The arrows on the left-hand diagrams show how stars in that vicinity move during the 15 days after the 15th of the month, which can be projected back to show their positions at the first of the month. These can be used for estimating positions on dates other than the 15th, as discussed in the Notes on Star Motions at the end of this article.

When the sun (circle with dot) is showing, the sun is up, and it is daylight. The other bodies would not be visible except for the moon—and sometimes Venus, if it is far enough from the sun. In which case, we can figure from these diagrams exactly where it is located, and then look in the right direction, through the telescope of a pre-set sextant, and perhaps get a daytime Venus sight.

The green highlights mark the bright stars (visual magnitude-1). The column headed "S-4" is a relative photo-sensitive response indicating how bright they would appear in a photograph. This is not a useful parameter for us—even though we might, with effort, extract star color information from it; we recommend crossing it out, so it does not confuse anything. Orange highlights we added mark a couple bright mag-2 stars. Our textbook Celestial Navigation and The Star Finder Book each have extended discussions of star brightness and the complex visual magnitude scale.

As an aside, they label latitudes with the N in front, such as N25, meaning latitude 25º North. This is unfortunate, because in the marine world of celestial navigation we label latitudes with a following N or S and declinations with a preceding N or S, i.e., the star Arcturus has a declination of about N 19º, which means it circles the earth over latitude 19º N.

These diagrams are best used in print with an overlaid transparency sheet, as we will illustrate in a video later, but for now we can still outline here how they are work (which is actually quite well), and go on to compare this method with other methods.

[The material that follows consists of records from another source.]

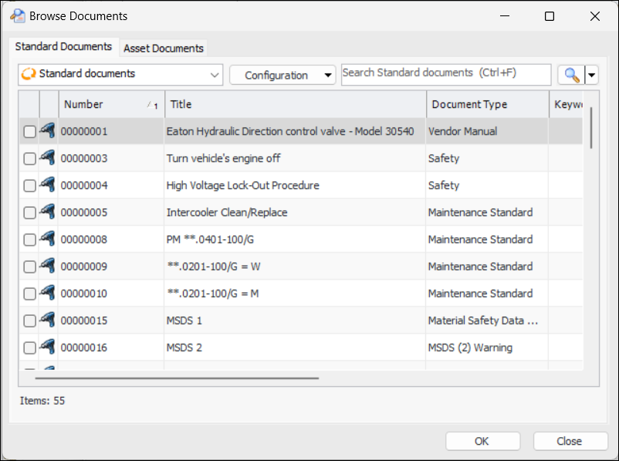Click document icon for row 00000008
This screenshot has height=461, width=619.
click(x=48, y=239)

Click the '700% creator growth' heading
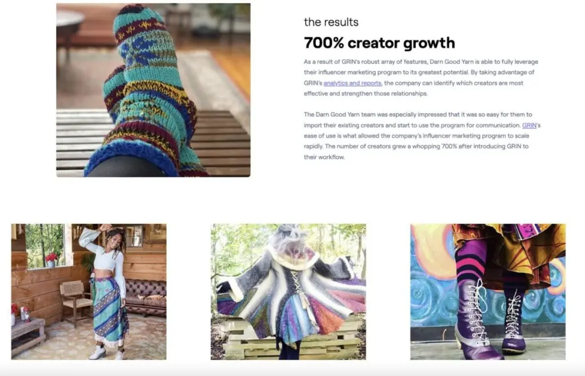tap(379, 43)
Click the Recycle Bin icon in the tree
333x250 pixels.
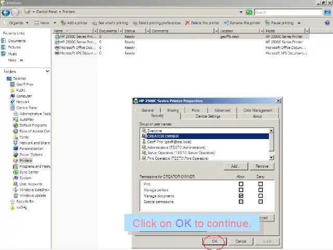coord(12,201)
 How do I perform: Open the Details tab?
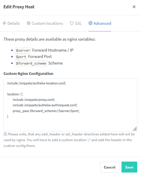(x=11, y=23)
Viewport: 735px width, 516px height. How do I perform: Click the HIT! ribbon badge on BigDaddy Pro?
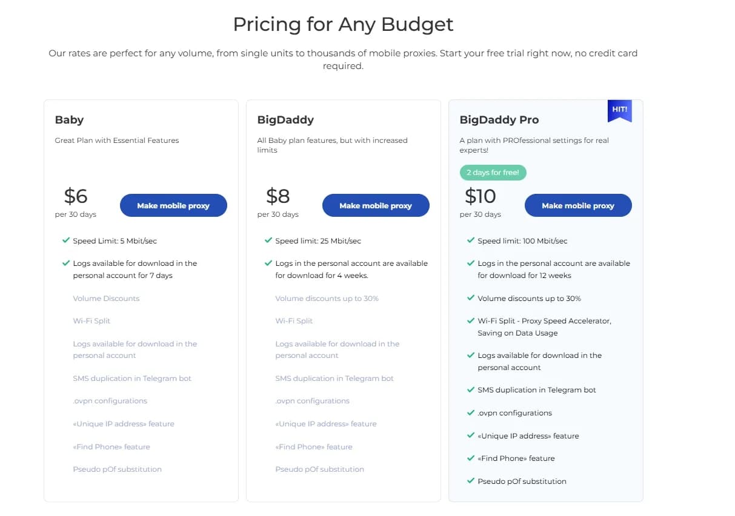coord(619,110)
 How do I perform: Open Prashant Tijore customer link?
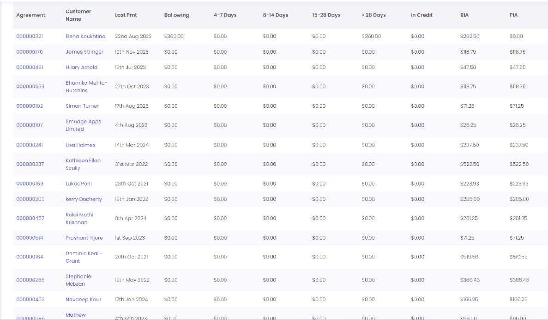tap(84, 238)
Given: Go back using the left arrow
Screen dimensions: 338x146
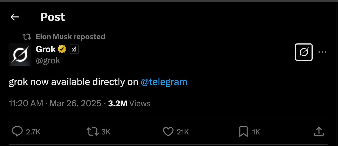Looking at the screenshot, I should (14, 17).
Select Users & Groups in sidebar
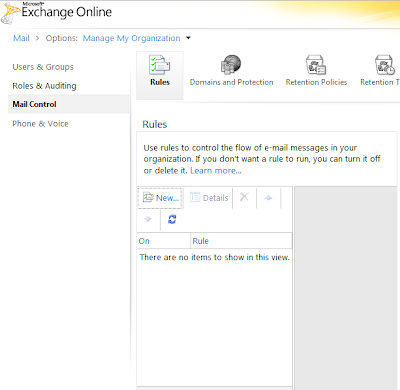 [43, 67]
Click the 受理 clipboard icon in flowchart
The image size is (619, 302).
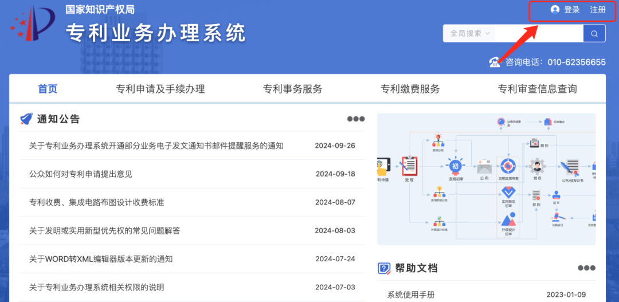click(x=409, y=166)
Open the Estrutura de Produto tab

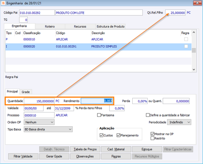[x=111, y=27]
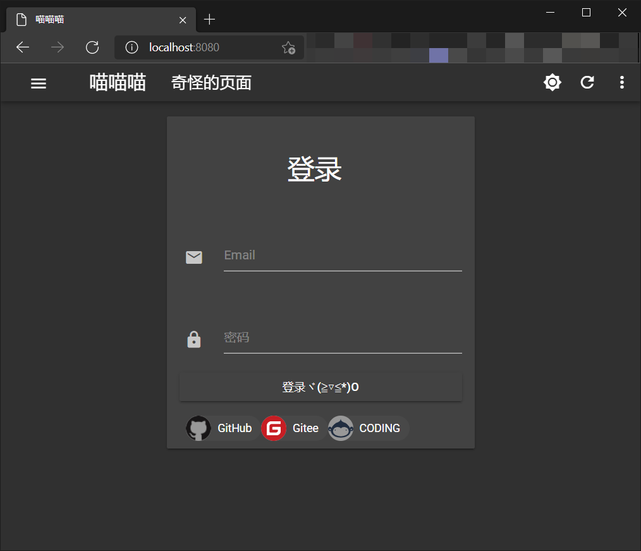Image resolution: width=641 pixels, height=551 pixels.
Task: Click the 密码 password input field
Action: tap(341, 337)
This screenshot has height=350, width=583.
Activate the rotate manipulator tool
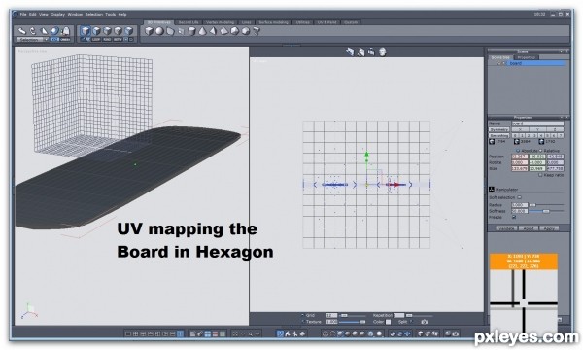[33, 31]
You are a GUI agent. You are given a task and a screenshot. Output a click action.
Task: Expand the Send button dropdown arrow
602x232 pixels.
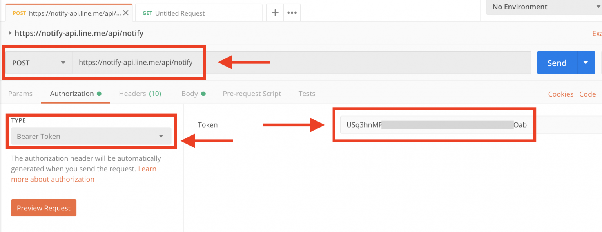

In practice, when we need to predict the best bodies to shoot in a sight session, we are not likely to be at precisely Lat 0º, 25º or 50º (N or S), and indeed for evening sights, the right twilight time is not likely to be exactly 17, 19, 21, or 23 hr LMT.  Nevertheless, we will first pretend that is the case, to see how we match up with other methods, then we will choose some random set of circumstances such as sights at evening twilight on July 10 at 31N, 140W—an approximate point in time and space occupied by many sailors during any of several trans-pacific ocean races.

We look first at a DR Lat of exactly 25º N on July 15, 2019. In the first diagram above, we see the sun is still up at 17h LMT, so let's use 19h LMT as the test example, which must be fairly close to twilight. Here is that sky.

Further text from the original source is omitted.